Thursday, August 15, 2013

Peter Ackroyd’s “Foundation”

Rarely have I enjoyed reading a history book as much as I’ve enjoyed Peter Ackroyd’s Foundation: The History of England from its Earliest Beginnings to the Tudors.

In one sense, it is a traditional history. Covering the period from the earliest traces of people in Mesolithic times (some 15,000 years ago) to the beginning of the Tudor dynasty about 1500, Foundation is structured largely along the lines of rulers and kings, whom, Ackroyd aptly points out, we know more about than commoners, farmers, serfs, and others of the lower classes. And so we learn about Julius Caesar and Claudius, the legend of King Arthur, the Anglo-Saxon kings, the Plantagenets, Yorks and Tudors.

But Foundation is a traditional history with a twist, actually two twists.

First, Ackroyd breaks up his kingly (and queenly) history with short vignettes: the effects of climate; how houses of the people changed; what the roads were like; descriptions of that most English of institutions, the village; the seasons; how non-English writers viewed the English; family life; the seasons; and others.

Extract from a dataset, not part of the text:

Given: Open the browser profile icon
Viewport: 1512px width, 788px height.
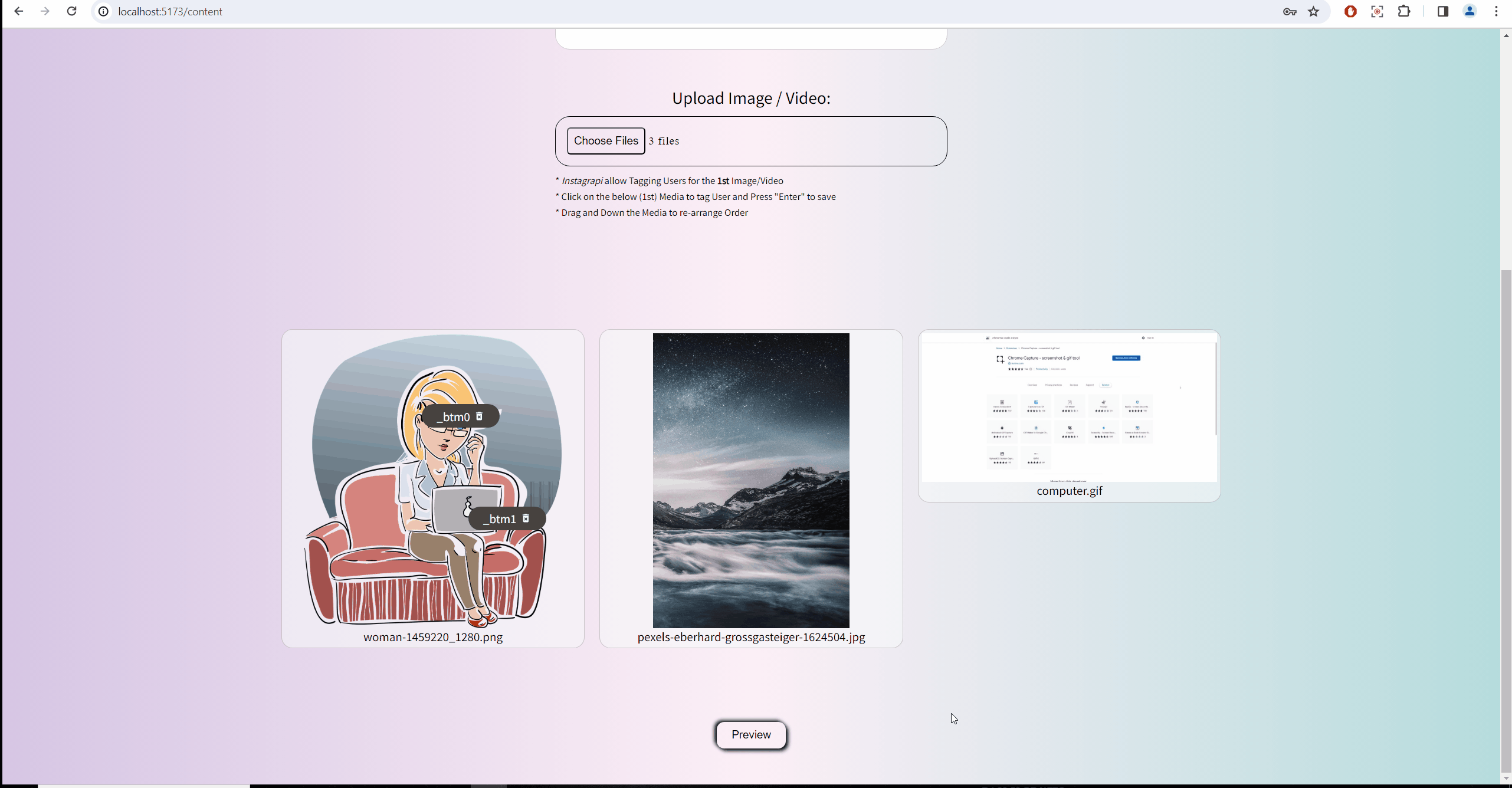Looking at the screenshot, I should pos(1469,11).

These short chapters are less a sop to contemporary sensibilities (we democrats want the commoners’ story told) than it is an almost welcome relief from what otherwise would have been a pile-on of royal history.

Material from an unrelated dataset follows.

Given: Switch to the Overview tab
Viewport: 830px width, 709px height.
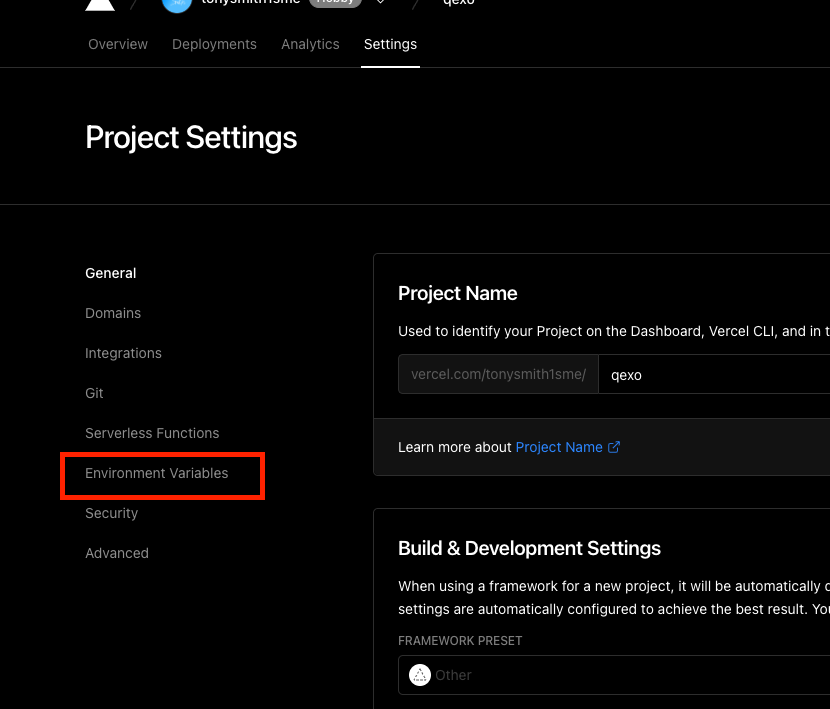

Second, there is Ackroyd’s style. It is lively, fast-paced, and pointed, engaging the reader’s from the beginning and never once letting go. Ackroyd engages with the people he’s writing about, whether a monster like Richard III (or was that just a bad rep courtesy of Sir Thomas More and William Shakespeare) or a more saintly rulers, like Edward the Confessor. Without coming outright and saying so, the author seems to favor Henry II over St. Thomas a Becket, who doesn’t come across as the saintly figure he’s believed to be, at least in Ackroyd’s hands.

It can seem a jumble at times, just trying to keep track of all of the lines of Saxons, Vikings and Danes, Normans, Burgundians, Bretons, Welsh, and Scots, not to mention the English themselves and all their tangled lines and descents. But Ackroyd ties it together with essentially two themes. One is that England is not a country so much of law as it is a country of custom. And the other theme, related to the first, is that while much had changed over the course of 15,000 years, some things in English life have not changed at all. It’s a point he repeatedly returns to.

Foundation is a thoroughly enjoyable, highly readable book, filled with large ideas and small stories, artfully combined to present a picture of the country we know as England.

Photograph: Arundel Castle, West Sussex, by Karen Arnold via Public Domain Pictures. Used with permission.


Martha J. M. Orlando said...

You've certainly peaked my interest, Glynn. This sounds like a must-read, for sure!

Cindy Swanson said...

This is going on my TBR list, pronto. I love history and am fascinated by British history, but I get it all muddled. This sounds terrific!

Cindy at Notes in the Key of Life

hopeinbrazil said...

Two fictional books that I read recently dealt with King Charles the First and Prince Charlie. While reading them I wished I had a better handle on British history. Sounds like Ackroyd's book is what I need.